# Topic modelling



<hr> 

Topic modelling is an unsupervised machine learning technique used to discover topics that are present in a corpus. This is known as 'unsupervised' machine learning because it doesn’t require training data that has previously been annotated and classified by humans. Topic modelling involves counting words and grouping similar word patterns to infer topics within unstructured data. 

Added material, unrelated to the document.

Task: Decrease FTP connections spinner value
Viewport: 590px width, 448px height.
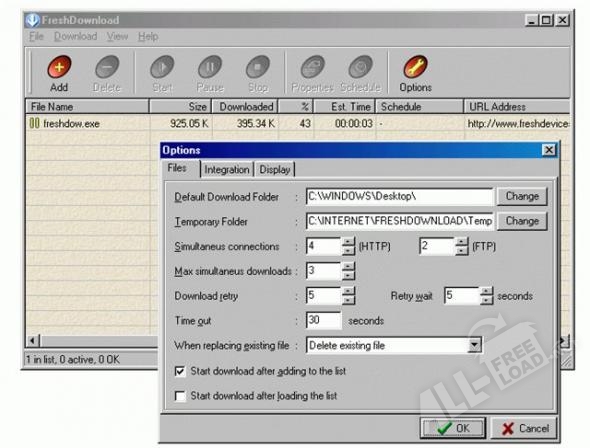Action: coord(462,251)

We will learn how to do topic modelling in Python using <b>Latent Dirichlet Allocation (LDA)</b> and <b>Non-negative Matrix Factorization (NMF)</b> implemented in the scikit library. While LDA and NMF are based on different mathematical concepts, both algorithms are able to return the documents that belong to a topic in a corpus and the words that belong to a topic. 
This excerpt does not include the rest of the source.